## Task objective
Return every line from the records below in which the word "header" is found.

## Records for this exercise
• • • • • • •
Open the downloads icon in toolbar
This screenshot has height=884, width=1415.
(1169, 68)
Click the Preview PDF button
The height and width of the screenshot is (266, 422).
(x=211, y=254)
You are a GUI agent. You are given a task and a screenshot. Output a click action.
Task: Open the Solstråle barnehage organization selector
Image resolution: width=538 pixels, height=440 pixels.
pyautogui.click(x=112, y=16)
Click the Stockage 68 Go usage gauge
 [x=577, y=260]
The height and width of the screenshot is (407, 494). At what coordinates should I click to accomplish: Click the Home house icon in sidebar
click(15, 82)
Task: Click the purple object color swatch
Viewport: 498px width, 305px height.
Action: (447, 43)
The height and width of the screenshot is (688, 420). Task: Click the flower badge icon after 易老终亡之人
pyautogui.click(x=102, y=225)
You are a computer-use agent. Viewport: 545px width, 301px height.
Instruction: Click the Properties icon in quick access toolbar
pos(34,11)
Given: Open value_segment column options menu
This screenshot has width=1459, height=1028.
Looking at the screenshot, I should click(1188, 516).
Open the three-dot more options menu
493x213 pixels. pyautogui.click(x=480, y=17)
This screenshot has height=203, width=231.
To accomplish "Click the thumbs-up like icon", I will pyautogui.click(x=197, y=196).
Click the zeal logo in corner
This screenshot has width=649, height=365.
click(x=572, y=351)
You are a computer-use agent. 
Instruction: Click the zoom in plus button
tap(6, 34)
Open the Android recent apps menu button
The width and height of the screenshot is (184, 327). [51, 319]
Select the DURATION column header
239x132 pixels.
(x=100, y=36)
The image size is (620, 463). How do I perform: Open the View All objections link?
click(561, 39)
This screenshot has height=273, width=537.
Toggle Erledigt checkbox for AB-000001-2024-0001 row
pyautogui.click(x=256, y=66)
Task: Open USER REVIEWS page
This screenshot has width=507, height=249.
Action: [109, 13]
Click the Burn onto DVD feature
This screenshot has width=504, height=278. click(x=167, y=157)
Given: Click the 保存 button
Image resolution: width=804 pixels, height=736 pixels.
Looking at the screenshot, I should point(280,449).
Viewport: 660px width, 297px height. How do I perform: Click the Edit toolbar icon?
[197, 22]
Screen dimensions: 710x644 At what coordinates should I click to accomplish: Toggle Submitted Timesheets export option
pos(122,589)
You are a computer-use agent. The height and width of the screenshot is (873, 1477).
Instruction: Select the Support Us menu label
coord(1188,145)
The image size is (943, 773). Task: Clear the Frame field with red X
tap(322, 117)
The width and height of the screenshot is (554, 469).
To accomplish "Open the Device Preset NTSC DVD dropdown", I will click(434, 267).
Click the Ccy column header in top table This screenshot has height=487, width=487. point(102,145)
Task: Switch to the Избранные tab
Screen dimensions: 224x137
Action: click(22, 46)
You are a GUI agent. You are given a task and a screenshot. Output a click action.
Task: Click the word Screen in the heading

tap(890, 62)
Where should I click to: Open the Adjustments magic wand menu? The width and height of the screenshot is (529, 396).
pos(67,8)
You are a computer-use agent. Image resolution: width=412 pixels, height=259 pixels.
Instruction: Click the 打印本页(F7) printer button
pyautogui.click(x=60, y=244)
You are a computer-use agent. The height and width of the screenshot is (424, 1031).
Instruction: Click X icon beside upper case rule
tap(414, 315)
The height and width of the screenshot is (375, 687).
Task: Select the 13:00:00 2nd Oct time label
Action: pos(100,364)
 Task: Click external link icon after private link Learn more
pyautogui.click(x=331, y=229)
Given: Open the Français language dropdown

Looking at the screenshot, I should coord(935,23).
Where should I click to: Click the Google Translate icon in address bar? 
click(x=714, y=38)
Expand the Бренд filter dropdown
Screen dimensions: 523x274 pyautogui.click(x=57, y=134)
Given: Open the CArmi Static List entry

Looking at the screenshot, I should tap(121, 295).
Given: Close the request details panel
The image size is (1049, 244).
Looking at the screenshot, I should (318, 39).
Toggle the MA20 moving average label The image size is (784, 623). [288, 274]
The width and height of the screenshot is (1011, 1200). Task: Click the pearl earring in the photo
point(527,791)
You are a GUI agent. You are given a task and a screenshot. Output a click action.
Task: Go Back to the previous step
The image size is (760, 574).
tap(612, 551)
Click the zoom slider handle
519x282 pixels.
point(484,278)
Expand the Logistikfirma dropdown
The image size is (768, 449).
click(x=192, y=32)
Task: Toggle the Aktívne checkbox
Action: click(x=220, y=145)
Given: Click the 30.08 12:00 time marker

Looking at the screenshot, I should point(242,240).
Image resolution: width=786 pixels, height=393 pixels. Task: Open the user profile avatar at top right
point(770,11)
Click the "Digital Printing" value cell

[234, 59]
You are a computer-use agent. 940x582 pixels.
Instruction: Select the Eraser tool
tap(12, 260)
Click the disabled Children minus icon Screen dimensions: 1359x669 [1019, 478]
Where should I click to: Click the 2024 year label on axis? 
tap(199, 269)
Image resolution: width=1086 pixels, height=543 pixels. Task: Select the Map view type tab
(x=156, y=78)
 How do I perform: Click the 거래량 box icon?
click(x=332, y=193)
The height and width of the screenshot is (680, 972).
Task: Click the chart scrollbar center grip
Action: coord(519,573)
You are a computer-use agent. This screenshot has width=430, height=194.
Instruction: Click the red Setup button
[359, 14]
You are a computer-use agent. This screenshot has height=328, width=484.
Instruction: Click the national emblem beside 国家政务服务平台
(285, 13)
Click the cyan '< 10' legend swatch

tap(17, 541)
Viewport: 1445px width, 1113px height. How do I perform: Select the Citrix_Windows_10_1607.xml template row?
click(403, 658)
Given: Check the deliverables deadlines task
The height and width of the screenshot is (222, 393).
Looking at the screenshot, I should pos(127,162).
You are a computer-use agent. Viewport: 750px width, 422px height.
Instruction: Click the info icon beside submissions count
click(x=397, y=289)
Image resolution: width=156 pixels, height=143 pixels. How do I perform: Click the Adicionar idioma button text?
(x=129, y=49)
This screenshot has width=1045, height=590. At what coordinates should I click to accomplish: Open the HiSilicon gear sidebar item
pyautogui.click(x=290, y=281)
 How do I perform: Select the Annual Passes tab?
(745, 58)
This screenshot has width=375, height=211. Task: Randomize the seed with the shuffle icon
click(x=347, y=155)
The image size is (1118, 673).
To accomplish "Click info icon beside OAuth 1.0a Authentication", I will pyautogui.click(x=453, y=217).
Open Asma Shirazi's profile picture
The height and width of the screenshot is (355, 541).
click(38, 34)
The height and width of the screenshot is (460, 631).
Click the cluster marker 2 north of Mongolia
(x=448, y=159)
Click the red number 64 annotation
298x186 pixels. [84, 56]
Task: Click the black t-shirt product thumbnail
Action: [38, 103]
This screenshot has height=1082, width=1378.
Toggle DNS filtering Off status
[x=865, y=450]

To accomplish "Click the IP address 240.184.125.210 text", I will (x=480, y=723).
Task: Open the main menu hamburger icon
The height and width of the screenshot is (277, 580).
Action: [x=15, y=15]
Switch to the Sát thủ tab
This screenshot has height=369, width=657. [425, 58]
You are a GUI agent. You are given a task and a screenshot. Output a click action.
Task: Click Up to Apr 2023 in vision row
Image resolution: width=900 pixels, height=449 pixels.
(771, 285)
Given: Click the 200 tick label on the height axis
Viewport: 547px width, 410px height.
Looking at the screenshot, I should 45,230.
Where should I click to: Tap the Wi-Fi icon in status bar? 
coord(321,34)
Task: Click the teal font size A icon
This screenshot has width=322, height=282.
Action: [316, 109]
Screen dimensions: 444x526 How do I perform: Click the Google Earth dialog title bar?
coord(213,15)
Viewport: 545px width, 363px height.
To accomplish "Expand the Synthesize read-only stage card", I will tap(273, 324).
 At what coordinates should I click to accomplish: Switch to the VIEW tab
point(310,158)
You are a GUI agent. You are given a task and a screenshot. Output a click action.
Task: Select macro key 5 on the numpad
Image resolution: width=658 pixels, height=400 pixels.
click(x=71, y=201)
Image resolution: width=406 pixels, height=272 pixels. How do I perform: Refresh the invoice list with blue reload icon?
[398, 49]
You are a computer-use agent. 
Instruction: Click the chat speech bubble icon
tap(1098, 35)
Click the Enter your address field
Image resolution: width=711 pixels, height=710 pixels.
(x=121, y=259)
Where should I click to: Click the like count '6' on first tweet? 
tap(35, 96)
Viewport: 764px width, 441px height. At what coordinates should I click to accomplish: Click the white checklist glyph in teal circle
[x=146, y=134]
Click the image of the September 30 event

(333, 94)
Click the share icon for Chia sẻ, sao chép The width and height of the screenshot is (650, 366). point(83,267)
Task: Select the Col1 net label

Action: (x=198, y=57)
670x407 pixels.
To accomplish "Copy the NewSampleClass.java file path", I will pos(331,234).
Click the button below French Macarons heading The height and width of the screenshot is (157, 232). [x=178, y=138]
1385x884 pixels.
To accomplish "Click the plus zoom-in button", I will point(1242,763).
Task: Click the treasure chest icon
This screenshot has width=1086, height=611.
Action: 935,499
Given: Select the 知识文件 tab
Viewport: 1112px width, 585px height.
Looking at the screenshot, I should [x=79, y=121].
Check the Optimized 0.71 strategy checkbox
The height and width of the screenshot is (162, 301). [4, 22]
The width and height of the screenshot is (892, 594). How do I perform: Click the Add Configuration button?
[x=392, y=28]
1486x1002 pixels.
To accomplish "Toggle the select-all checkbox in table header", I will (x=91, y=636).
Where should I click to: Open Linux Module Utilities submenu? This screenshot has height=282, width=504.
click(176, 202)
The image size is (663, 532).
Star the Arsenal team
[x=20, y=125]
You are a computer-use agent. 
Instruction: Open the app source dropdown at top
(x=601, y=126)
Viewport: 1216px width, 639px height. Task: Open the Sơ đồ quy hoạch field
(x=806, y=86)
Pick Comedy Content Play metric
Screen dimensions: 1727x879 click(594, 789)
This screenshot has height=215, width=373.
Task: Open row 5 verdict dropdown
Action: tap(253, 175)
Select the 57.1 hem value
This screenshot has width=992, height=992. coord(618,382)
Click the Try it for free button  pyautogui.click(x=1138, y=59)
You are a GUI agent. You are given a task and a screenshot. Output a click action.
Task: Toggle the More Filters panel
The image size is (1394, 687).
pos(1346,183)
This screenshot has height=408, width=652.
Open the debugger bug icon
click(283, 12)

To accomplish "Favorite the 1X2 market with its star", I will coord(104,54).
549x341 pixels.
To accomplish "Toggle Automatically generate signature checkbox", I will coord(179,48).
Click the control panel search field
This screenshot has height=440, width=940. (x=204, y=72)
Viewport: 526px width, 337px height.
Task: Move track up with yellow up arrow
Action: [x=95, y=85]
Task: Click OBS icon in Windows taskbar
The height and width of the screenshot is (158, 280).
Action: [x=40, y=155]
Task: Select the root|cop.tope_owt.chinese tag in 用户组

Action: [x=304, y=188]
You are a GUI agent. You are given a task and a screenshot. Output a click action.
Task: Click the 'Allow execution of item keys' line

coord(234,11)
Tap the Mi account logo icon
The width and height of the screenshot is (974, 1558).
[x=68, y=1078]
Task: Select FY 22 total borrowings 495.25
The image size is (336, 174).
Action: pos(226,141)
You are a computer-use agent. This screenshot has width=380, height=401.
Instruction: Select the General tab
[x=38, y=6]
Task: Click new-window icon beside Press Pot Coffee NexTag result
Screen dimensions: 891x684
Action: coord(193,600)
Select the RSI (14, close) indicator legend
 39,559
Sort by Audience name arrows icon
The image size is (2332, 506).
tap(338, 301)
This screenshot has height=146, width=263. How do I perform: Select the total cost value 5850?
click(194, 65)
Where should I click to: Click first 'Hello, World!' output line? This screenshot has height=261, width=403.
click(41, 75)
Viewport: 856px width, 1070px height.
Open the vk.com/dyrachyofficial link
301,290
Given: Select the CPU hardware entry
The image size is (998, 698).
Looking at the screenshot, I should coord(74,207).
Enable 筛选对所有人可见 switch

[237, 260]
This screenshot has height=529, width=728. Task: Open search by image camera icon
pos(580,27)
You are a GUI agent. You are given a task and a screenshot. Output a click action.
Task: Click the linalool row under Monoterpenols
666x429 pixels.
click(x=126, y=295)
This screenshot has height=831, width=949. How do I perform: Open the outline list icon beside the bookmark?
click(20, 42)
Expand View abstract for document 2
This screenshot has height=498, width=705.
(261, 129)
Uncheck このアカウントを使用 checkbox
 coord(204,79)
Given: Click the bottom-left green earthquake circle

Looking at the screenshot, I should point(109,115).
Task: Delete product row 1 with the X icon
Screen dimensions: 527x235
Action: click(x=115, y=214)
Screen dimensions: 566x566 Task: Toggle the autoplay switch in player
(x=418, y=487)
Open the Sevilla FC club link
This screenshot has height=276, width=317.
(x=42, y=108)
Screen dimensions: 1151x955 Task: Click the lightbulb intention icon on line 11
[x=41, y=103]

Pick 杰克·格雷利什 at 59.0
• • • • • • •
## Your response
Select the DURATION column header
Click the Ccy column header in top table This screenshot has height=487, width=487. point(102,145)
To accomplish "Toggle the select-all checkbox in table header", I will (x=91, y=636).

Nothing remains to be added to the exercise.